• **TASK TO COMPLETE**: Filter the entries below, keeping only lines with the word "text".

• **DATA EXCERPTS**:
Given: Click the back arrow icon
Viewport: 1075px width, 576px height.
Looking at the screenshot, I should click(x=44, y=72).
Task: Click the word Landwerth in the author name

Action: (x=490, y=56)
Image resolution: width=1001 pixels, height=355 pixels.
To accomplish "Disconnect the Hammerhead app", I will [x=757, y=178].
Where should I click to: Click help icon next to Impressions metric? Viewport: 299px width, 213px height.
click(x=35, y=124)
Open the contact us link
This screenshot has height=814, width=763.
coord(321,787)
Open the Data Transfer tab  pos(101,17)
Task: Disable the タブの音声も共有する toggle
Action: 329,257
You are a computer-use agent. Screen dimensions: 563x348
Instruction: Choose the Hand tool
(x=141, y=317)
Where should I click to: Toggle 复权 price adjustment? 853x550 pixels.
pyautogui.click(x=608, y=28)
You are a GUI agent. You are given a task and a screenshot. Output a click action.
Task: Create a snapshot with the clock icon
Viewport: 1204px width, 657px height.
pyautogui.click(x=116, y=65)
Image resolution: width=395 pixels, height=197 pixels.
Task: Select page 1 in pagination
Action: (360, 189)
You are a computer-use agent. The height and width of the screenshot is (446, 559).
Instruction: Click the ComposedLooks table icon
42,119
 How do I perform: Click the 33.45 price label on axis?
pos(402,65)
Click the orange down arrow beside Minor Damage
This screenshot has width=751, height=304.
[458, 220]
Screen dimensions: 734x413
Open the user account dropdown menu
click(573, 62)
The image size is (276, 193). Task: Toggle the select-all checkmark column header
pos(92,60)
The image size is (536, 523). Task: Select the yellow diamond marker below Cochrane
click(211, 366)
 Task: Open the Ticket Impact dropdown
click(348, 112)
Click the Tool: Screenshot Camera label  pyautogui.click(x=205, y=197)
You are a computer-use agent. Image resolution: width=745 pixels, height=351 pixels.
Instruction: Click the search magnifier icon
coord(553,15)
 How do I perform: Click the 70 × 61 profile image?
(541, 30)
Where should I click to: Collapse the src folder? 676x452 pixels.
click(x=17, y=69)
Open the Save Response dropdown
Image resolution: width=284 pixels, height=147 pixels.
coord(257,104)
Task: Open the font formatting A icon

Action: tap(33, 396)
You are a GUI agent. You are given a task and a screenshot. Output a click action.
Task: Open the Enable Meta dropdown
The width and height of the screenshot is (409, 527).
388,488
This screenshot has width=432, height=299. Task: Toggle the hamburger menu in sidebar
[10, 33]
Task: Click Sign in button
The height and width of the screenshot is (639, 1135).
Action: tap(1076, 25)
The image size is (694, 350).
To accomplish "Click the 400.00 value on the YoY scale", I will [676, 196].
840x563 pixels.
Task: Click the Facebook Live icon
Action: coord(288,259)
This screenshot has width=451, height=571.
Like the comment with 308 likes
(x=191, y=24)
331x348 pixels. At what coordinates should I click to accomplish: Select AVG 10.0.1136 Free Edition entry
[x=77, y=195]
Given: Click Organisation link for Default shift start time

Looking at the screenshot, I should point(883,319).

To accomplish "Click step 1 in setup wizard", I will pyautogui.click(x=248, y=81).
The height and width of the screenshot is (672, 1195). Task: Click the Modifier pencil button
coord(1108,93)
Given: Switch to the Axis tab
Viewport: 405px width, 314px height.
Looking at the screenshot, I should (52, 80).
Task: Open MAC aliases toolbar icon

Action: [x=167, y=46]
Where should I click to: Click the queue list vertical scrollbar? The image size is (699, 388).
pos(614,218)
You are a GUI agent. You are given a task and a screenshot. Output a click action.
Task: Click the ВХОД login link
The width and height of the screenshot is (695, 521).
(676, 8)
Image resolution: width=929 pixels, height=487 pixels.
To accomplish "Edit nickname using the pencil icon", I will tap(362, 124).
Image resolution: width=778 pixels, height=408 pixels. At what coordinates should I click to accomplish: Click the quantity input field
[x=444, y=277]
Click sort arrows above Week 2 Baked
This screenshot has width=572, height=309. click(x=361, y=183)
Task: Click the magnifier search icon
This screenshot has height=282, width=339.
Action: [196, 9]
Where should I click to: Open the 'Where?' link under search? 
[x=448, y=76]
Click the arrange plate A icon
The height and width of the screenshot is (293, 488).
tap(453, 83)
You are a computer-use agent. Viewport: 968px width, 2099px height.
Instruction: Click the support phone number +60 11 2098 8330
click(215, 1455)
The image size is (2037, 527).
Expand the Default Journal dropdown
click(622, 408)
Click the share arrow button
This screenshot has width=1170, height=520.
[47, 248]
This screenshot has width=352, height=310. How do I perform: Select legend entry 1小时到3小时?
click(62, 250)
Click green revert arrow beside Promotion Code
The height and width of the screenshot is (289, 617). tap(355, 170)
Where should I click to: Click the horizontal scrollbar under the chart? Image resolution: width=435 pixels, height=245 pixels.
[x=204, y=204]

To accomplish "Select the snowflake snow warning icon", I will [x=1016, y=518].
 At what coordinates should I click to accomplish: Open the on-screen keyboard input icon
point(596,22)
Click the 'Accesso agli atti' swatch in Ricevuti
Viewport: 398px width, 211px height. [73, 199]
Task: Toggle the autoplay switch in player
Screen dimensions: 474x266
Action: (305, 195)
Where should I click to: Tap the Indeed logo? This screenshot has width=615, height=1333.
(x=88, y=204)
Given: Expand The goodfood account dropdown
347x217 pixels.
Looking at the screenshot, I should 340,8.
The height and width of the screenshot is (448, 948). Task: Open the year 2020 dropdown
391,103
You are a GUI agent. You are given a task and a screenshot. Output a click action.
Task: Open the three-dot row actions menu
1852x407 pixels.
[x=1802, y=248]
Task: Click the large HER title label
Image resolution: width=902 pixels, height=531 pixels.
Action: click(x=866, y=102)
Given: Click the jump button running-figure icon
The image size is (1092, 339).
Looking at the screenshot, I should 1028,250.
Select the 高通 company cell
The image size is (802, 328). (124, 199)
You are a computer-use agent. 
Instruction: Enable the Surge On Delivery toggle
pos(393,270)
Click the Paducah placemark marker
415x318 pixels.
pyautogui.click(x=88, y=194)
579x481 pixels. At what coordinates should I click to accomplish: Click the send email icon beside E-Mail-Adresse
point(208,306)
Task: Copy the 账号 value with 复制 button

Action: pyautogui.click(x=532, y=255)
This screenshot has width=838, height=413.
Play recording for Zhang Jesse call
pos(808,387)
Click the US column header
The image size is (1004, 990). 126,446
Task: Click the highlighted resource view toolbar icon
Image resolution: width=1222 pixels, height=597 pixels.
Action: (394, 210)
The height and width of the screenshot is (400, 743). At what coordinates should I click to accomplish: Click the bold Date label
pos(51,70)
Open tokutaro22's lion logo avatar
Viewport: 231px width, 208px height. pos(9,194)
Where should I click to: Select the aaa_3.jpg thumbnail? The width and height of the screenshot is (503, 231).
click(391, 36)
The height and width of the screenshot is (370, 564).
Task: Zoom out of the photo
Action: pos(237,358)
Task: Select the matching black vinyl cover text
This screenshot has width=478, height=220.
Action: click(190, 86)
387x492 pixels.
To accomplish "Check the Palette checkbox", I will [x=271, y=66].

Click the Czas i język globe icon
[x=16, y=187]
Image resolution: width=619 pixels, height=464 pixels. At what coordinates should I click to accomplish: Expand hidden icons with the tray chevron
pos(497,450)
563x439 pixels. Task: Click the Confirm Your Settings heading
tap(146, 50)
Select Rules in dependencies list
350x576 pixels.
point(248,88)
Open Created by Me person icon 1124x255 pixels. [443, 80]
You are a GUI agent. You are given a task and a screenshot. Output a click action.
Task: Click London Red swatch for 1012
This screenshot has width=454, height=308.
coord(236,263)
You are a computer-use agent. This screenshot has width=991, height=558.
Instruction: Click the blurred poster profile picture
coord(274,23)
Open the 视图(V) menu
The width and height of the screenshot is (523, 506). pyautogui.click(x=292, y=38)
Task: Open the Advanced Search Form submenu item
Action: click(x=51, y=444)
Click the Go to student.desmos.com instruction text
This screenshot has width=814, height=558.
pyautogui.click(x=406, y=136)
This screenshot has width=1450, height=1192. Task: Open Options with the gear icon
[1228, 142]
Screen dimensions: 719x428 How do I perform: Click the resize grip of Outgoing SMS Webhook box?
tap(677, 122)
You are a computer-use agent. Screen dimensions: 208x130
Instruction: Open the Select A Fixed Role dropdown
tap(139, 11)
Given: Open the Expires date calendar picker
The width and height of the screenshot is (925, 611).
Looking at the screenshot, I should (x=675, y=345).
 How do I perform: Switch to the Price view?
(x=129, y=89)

• **RESULT FOR THIS EXERCISE**:
Task: Select the matching black vinyl cover text
Click the Go to student.desmos.com instruction text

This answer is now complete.